Rapport final
Immuno-PET imaging using the human anti PD-L1 Nanobody: development of radiolabelling techniques - Bridoux Jessica
Some cancer cells can evade the anti-tumor immune response by expressing a protein called PD-L1. Treatments blocking PD-L1 are available but approximately 20% of the patients show positive responses. We aim to develop a diagnostic tool to detect if cancer cells are expressing PD-L1, which will help select patients who can benefit from the existing treatments. Nanobodies are small tracers used to detect cancer cells. We have previously developed a Nanobody able to specifically recognize PD-L1. To be able to perform positron emission tomography (PET) imaging, our goal is to attach a radioactive label to the Nanobody. Two radionuclides are of interest for this purpose: gallium-68 (68Ga) and fluorine-18 (18F). For 68Ga-labeling, the Nanobody was modified with a molecule containing a “chelator” that entraps 68Ga within 10 minutes in aqueous solution. Two main
approaches were investigated and compared to attach the chelator. The first approach is referred as “random” because the chelator was attach onto the Nanobody’s structure at various places. The second approach is referred as “site-specific” because an enzyme was used to control the site of attachment of the chelator onto the Nanobody.
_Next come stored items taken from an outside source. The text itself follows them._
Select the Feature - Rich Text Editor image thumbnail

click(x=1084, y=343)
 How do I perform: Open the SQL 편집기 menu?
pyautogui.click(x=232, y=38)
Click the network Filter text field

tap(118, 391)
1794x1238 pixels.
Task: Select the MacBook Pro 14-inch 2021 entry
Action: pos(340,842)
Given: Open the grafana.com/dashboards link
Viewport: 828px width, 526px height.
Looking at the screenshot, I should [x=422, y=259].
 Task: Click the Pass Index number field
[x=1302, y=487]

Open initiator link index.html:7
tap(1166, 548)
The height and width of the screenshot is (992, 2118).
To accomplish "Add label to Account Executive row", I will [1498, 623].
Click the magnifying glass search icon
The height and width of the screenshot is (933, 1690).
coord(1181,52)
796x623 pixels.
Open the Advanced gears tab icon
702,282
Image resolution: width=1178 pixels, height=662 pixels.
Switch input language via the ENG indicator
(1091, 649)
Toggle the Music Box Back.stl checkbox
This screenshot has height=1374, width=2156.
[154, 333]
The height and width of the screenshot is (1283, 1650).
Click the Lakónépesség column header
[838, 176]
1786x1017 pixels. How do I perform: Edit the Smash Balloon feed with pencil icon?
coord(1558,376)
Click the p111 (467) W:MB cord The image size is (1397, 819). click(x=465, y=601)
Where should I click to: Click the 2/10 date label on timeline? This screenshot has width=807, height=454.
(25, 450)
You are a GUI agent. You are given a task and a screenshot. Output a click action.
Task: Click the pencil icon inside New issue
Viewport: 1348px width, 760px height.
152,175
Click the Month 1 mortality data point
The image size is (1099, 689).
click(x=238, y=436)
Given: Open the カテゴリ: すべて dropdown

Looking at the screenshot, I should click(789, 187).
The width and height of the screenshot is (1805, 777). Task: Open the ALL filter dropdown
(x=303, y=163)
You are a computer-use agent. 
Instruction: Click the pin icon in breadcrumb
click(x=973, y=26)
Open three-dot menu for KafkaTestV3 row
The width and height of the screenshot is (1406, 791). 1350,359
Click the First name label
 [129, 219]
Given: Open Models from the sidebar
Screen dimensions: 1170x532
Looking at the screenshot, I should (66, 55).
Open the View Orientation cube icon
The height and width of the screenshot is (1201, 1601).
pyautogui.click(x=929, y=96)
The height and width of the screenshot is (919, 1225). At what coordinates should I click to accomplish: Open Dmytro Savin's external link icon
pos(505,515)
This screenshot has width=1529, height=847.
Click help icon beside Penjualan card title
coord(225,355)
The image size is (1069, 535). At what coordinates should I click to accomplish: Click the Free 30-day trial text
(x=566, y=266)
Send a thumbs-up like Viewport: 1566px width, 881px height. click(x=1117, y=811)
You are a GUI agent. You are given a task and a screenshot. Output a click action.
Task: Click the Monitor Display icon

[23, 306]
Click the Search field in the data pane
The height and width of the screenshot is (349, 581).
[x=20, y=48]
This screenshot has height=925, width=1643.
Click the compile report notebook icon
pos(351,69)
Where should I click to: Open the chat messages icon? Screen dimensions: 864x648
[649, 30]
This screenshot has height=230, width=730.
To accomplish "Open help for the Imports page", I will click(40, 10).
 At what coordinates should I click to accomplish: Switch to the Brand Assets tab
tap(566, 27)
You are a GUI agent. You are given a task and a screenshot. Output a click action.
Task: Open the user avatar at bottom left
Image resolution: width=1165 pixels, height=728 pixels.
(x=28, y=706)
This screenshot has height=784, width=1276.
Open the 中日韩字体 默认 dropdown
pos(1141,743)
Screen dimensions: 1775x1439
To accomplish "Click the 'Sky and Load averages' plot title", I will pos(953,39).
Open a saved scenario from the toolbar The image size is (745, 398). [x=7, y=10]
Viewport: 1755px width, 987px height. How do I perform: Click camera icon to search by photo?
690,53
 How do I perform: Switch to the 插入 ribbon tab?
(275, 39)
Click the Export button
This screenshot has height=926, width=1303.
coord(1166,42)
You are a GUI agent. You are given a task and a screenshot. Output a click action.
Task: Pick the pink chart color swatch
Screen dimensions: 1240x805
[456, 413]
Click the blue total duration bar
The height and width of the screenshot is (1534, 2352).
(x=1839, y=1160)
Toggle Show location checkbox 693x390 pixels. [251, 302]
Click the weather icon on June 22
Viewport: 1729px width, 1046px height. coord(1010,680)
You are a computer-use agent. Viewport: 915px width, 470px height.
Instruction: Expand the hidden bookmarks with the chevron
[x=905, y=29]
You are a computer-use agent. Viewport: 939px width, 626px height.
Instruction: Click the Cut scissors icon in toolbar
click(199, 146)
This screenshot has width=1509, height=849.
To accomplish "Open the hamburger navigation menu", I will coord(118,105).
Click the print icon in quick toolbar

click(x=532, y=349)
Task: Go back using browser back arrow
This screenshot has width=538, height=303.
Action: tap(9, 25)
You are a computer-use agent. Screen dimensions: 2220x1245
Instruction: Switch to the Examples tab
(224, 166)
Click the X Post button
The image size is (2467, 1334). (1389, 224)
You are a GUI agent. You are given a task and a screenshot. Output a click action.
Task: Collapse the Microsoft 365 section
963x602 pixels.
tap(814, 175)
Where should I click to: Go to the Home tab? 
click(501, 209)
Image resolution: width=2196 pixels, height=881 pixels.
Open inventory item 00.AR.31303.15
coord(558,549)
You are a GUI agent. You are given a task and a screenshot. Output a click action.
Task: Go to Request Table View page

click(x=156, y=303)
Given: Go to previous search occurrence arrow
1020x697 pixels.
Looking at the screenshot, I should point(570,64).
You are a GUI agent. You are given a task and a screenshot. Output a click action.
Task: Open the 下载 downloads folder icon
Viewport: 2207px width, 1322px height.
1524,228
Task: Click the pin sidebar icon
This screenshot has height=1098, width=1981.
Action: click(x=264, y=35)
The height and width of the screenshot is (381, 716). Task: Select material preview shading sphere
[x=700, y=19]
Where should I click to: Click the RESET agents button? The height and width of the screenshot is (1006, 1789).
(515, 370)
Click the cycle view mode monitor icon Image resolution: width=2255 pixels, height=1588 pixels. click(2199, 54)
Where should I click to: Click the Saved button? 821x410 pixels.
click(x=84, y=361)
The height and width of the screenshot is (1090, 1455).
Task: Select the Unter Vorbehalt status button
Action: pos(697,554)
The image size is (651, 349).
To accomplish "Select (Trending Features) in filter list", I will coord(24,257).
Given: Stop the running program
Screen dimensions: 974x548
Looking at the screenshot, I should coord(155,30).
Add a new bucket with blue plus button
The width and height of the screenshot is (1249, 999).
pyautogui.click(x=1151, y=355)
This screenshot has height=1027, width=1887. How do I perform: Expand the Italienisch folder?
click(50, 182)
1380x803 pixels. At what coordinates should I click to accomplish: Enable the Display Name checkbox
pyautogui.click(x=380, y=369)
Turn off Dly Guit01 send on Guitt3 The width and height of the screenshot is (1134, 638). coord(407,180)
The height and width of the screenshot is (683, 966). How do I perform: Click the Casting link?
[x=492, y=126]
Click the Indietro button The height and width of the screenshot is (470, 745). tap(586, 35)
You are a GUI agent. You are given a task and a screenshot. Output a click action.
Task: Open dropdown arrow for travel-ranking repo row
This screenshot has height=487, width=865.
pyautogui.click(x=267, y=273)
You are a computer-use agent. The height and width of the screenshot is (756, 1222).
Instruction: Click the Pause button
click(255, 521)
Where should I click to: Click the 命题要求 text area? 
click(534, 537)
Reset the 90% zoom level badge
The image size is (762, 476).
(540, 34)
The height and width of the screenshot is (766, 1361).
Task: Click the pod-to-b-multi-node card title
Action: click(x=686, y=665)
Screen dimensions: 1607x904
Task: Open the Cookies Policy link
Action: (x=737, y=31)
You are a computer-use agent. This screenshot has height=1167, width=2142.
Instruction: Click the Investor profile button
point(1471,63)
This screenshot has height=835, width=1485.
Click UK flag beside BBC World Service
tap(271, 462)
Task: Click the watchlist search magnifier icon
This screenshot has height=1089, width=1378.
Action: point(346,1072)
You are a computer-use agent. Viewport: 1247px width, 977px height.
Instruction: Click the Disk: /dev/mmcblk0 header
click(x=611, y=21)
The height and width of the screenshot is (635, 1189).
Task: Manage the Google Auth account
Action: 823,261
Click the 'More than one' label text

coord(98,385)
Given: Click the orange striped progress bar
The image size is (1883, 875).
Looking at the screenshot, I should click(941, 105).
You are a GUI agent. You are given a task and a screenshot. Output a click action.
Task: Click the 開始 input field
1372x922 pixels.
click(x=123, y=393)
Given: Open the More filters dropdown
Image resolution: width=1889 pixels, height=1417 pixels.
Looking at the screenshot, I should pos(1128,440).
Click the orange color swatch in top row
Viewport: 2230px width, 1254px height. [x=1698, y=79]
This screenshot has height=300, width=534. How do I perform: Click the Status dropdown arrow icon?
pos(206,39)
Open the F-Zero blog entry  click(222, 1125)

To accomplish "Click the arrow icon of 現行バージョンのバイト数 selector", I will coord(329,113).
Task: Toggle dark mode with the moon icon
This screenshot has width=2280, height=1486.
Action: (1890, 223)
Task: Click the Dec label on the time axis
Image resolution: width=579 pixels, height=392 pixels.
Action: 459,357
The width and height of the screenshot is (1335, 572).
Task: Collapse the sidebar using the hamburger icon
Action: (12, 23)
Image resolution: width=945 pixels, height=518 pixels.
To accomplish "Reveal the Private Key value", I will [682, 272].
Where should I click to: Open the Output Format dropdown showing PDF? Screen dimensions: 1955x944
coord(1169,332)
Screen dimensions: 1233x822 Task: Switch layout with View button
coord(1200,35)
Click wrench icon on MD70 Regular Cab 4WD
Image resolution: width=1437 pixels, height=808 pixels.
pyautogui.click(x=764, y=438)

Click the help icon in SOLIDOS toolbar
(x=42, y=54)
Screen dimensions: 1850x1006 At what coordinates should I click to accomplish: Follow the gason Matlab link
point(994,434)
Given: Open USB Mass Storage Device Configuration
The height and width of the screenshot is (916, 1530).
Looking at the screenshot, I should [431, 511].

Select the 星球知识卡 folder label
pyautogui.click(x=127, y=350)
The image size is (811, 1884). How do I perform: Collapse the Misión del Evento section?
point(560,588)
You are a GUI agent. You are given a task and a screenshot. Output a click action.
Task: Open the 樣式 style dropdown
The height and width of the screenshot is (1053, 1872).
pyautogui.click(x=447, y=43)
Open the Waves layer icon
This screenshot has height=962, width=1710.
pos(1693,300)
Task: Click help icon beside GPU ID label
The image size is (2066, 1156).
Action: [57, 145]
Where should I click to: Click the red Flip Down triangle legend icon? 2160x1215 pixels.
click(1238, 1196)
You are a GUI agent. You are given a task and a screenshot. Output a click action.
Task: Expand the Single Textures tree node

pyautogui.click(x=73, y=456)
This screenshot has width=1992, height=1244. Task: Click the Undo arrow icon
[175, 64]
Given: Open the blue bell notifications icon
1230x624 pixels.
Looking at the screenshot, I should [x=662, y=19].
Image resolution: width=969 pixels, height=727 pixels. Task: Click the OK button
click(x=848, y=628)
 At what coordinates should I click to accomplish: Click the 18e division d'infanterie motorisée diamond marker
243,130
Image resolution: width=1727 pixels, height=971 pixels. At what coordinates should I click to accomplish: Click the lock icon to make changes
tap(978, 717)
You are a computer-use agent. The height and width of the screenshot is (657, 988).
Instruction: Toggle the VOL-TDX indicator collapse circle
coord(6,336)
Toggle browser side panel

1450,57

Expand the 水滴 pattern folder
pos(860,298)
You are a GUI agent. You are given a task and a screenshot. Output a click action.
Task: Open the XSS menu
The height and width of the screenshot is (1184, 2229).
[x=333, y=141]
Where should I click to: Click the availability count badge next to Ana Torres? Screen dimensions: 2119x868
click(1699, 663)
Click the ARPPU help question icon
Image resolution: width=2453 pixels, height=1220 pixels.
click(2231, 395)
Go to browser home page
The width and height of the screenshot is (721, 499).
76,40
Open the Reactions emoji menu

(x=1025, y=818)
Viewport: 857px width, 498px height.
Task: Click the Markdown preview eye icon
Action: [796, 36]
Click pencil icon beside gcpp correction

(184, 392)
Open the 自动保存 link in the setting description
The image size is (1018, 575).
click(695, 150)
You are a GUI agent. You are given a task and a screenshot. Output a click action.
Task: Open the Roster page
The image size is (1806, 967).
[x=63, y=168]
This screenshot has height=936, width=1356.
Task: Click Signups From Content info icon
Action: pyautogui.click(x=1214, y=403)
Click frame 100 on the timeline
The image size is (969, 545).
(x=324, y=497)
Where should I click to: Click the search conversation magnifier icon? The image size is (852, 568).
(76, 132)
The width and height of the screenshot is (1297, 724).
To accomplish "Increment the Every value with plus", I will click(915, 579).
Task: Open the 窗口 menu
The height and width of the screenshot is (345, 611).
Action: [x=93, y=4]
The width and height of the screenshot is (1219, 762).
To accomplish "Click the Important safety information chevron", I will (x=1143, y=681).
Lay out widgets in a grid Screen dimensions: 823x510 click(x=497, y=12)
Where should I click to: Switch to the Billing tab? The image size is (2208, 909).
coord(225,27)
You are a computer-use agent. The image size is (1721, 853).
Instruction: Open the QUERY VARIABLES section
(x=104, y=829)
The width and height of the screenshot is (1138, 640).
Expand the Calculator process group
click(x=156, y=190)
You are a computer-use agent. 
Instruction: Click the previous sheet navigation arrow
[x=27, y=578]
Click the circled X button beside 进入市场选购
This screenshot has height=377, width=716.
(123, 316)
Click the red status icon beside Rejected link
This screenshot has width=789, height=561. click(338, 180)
We demonstrated that both approaches were valid for 68Ga-labeling of this Nanobody. 18F-labeling is more complex because it occurs in harsh conditions (high temperature, solvents) which are not compatible with our Nanobody. In this project we investigated small molecules already containing 18F which can be coupled in mild conditions onto the Nanobody. The hPD-L1 Nanobody should soon undergo clinical trials for evaluation as a PETtracer.